>> start AVAILABLE DATA

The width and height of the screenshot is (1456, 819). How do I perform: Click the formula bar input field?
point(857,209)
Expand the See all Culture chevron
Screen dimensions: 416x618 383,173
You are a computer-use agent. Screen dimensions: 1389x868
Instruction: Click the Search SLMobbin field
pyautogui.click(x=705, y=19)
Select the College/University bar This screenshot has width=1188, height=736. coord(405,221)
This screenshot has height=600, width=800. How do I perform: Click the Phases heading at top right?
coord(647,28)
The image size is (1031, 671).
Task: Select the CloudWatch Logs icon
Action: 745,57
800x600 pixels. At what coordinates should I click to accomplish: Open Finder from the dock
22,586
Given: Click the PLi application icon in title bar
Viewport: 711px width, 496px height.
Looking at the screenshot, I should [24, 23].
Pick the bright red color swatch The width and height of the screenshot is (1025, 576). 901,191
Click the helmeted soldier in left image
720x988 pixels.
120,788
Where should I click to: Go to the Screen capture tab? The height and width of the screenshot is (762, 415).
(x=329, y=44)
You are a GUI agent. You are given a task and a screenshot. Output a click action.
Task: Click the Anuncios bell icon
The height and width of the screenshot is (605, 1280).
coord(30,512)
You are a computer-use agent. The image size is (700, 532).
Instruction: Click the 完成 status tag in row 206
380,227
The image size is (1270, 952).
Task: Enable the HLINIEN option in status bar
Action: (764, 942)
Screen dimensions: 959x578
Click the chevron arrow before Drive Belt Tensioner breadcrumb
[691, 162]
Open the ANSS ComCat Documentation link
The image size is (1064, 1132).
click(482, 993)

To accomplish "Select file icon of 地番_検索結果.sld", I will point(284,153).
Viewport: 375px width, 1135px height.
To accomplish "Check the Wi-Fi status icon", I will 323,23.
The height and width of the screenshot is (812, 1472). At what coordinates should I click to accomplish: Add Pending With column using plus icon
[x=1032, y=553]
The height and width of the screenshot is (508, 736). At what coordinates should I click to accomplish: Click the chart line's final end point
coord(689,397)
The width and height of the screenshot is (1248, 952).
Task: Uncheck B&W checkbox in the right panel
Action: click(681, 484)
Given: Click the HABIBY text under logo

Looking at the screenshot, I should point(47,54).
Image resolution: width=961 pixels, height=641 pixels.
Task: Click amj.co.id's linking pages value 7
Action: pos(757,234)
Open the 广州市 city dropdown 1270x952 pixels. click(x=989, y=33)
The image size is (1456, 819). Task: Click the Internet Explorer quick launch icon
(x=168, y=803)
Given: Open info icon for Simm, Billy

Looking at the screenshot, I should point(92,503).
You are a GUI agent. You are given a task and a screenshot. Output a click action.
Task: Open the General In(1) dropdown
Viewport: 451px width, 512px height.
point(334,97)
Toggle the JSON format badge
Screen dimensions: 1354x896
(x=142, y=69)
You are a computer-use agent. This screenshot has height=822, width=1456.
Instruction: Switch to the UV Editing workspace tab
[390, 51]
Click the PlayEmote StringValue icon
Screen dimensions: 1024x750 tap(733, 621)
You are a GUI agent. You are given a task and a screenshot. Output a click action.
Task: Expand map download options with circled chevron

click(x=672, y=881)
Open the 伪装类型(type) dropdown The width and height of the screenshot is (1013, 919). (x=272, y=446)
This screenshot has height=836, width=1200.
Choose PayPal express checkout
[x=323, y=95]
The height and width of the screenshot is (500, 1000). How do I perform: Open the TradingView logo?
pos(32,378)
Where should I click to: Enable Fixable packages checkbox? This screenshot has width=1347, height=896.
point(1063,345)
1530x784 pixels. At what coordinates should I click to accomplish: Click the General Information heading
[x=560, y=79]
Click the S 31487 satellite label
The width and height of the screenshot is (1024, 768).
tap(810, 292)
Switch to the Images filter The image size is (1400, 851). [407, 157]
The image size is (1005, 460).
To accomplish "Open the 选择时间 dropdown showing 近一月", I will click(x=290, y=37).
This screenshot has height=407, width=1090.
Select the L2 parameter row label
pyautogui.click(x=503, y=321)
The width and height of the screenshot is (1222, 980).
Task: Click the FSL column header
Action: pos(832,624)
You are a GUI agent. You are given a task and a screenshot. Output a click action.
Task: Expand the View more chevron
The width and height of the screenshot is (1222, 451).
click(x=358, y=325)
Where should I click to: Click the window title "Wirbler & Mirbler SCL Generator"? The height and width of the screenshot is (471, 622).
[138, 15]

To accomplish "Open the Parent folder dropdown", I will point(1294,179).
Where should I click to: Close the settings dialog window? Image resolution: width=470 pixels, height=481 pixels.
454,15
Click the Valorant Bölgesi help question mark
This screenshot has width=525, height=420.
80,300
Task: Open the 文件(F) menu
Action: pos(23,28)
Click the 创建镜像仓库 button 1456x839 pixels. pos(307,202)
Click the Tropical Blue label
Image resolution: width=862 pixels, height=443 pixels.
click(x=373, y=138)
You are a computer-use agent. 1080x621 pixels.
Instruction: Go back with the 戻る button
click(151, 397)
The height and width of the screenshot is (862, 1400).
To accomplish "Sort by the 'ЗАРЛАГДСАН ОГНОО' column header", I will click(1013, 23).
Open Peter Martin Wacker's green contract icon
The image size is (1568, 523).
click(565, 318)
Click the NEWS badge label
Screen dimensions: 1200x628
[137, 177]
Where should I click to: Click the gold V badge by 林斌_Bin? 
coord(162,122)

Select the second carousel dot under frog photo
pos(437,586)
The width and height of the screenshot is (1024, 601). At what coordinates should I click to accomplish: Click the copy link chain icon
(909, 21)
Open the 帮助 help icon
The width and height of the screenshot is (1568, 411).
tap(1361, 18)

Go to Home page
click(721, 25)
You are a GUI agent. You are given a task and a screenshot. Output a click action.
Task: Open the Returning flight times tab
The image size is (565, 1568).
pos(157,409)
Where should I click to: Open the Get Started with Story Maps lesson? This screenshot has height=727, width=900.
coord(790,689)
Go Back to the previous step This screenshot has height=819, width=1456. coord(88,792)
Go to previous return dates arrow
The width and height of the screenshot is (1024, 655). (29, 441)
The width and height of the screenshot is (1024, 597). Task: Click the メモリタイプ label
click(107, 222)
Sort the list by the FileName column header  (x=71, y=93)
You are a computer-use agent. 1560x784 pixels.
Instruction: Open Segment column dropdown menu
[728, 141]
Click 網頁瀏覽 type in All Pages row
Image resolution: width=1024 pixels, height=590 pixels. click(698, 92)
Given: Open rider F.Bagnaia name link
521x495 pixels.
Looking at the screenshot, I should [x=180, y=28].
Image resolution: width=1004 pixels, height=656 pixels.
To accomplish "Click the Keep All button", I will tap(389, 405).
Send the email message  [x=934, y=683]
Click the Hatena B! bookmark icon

>> end AVAILABLE DATA

Convert the lines from the one containing "This screenshot has height=836, width=1200." through the one containing "pos(437,586)" into a Markdown table with the columns Row and Line. Number each line in order and leave out blank lines.

▶ **SOLVED PROBLEM**
| Row | Line |
|---|---|
| 1 | This screenshot has height=836, width=1200. |
| 2 | Choose PayPal express checkout |
| 3 | [x=323, y=95] |
| 4 | The height and width of the screenshot is (500, 1000). How do I perform: Open the TradingView logo? |
| 5 | pos(32,378) |
| 6 | Where should I click to: Enable Fixable packages checkbox? This screenshot has width=1347, height=896. |
| 7 | point(1063,345) |
| 8 | 1530x784 pixels. At what coordinates should I click to accomplish: Click the General Information heading |
| 9 | [x=560, y=79] |
| 10 | Click the S 31487 satellite label |
| 11 | The width and height of the screenshot is (1024, 768). |
| 12 | tap(810, 292) |
| 13 | Switch to the Images filter The image size is (1400, 851). [407, 157] |
| 14 | The image size is (1005, 460). |
| 15 | To accomplish "Open the 选择时间 dropdown showing 近一月", I will click(x=290, y=37). |
| 16 | This screenshot has height=407, width=1090. |
| 17 | Select the L2 parameter row label |
| 18 | pyautogui.click(x=503, y=321) |
| 19 | The width and height of the screenshot is (1222, 980). |
| 20 | Task: Click the FSL column header |
| 21 | Action: pos(832,624) |
| 22 | You are a GUI agent. You are given a task and a screenshot. Output a click action. |
| 23 | Task: Expand the View more chevron |
| 24 | The width and height of the screenshot is (1222, 451). |
| 25 | click(x=358, y=325) |
| 26 | Where should I click to: Click the window title "Wirbler & Mirbler SCL Generator"? The height and width of the screenshot is (471, 622). |
| 27 | [138, 15] |
| 28 | To accomplish "Open the Parent folder dropdown", I will point(1294,179). |
| 29 | Where should I click to: Close the settings dialog window? Image resolution: width=470 pixels, height=481 pixels. |
| 30 | 454,15 |
| 31 | Click the Valorant Bölgesi help question mark |
| 32 | This screenshot has width=525, height=420. |
| 33 | 80,300 |
| 34 | Task: Open the 文件(F) menu |
| 35 | Action: pos(23,28) |
| 36 | Click the 创建镜像仓库 button 1456x839 pixels. pos(307,202) |
| 37 | Click the Tropical Blue label |
| 38 | Image resolution: width=862 pixels, height=443 pixels. |
| 39 | click(x=373, y=138) |
| 40 | You are a computer-use agent. 1080x621 pixels. |
| 41 | Instruction: Go back with the 戻る button |
| 42 | click(151, 397) |
| 43 | The height and width of the screenshot is (862, 1400). |
| 44 | To accomplish "Sort by the 'ЗАРЛАГДСАН ОГНОО' column header", I will click(1013, 23). |
| 45 | Open Peter Martin Wacker's green contract icon |
| 46 | The image size is (1568, 523). |
| 47 | click(565, 318) |
| 48 | Click the NEWS badge label |
| 49 | Screen dimensions: 1200x628 |
| 50 | [137, 177] |
| 51 | Where should I click to: Click the gold V badge by 林斌_Bin?  |
| 52 | coord(162,122) |
| 53 | Select the second carousel dot under frog photo |
| 54 | pos(437,586) |